▶ [Exercise]
Every line in the listing that holds "dimensions" counts once; state the total and nothing more.
______________________________
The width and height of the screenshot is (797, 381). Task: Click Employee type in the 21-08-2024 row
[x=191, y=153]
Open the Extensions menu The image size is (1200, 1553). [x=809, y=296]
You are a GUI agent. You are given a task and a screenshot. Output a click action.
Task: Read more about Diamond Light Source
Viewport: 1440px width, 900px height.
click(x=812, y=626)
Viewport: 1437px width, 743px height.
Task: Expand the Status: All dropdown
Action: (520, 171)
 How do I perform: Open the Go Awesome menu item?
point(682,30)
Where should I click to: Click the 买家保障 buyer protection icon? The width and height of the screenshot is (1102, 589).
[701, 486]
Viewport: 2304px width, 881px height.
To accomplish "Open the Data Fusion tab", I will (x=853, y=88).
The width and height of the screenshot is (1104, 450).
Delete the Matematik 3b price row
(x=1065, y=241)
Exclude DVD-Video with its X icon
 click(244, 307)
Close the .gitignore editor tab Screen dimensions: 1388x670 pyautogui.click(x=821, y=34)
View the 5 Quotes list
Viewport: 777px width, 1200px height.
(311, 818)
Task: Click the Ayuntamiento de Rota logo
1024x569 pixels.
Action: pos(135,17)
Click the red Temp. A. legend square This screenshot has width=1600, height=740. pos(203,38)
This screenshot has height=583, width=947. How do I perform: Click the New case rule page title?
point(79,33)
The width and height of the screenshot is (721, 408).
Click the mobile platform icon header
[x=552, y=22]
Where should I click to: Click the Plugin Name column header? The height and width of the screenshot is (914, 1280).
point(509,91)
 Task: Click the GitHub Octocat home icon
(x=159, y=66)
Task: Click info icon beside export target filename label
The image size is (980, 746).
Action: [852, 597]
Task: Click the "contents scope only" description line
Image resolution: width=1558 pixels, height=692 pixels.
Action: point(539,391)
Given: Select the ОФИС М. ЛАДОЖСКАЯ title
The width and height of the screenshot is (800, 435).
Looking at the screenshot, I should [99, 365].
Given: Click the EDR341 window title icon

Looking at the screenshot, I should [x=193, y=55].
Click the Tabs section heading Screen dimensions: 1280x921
______________________________
▶ [Solution for this problem]
2